Sin saber por qué, esa conversación fue lo primero que se le vino a la mente cuando el carruaje se detuvo en el portón de su propia casa. Era tal el estado de dejadez que el cochero le preguntó dos veces si estaba segura de la dirección, si esa era en realidad su casa.

La cantidad de hojas secas y ramas en la entrada formaron un manto grueso que se extendía desde el pórtico hasta la entrada principal. Le indicó al cochero que dejara el equipaje, pero que no se fuera. El hombre obedeció.

Antes de entrar, dio vueltas por su propio jardín que lucía mustio, salvaje, desordenado y bastante seco. El asombro y el desconcierto sobrepasaron la rabia que debía haber sentido en su lugar.

En su mente solo se repetía una pregunta: ¿Qué pasó? Entró por la puerta trasera, la que daba a la cocina. El polvo y algunas telarañas habían cubierto sin miramientos los muebles y alacenas.

A medida que avanzaba en su recorrido, se hacía más notoria la falta de meses de mantenimiento. ¿Dónde estaría la muchacha? Estaba claro que no en la casa.

Cuando llegó a la sala, abrió las cortinas y las ventanas. Le hizo señas al cochero para que trajera el equipaje. Una vez que todo estuvo todo adentro, fue a pagarle. El hombre miró alrededor y dijo: ‘’Se van a necesitar muchas manos para limpiar esta casa, señora’’. Ella no respondió de lo contrariada que estaba. Antes de ponerse el sombrero, el cochero añadió: ‘’Y también quien le arregle la cabina esa’’ y apuntó con la cabeza el ascensor. La mujer no se había percatado aún. El aparato se había quedado detenido entre el primer y el segundo piso.

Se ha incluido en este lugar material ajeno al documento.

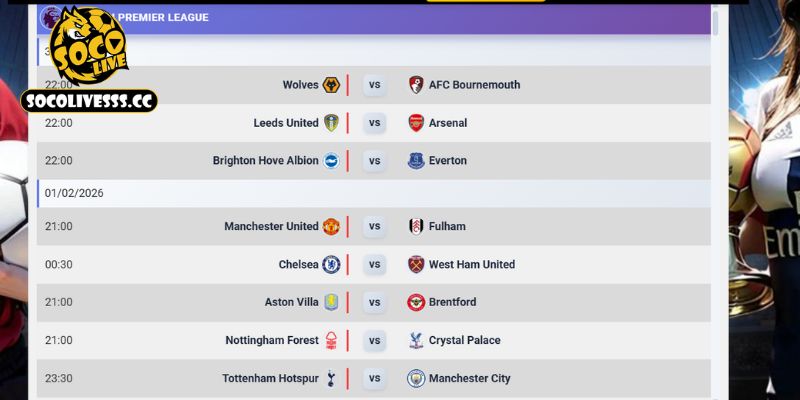Click the Arsenal club crest icon

click(x=416, y=123)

Se acercó y presionó el botón, pero no hubo reacción. Probó sacudiendo las rejas. Nada funcionó. ‘’¿Sabe cómo destrabarlo?’’ le preguntó al cochero. El hombre se acercó a inspeccionar. ‘’No debe ser muy complicado’’ y se dispuso a revisar el mecanismo de funcionamiento del ascensor. Después de varios minutos, consiguió desatascar la traba que estaba en la parte superior izquierda de la puerta tijera para accionarlo y devolverlo al primer piso.

Abrió las puertas e iba a proferir triunfante ‘’¡listo!’’ cuando se dio cuenta de lo que había en el interior de la cabina. ‘’¡Señora! ¡No vea!’’, pero ya era tarde. La mujer lanzó un horrible grito ante la no menos horrible visión: El cuerpo – o lo que quedaba de él – de la muchacha que había quedado a cargo de la casa, rodeado de los artículos de limpieza, yacía sentado en una esquina de la cabina del ascensor.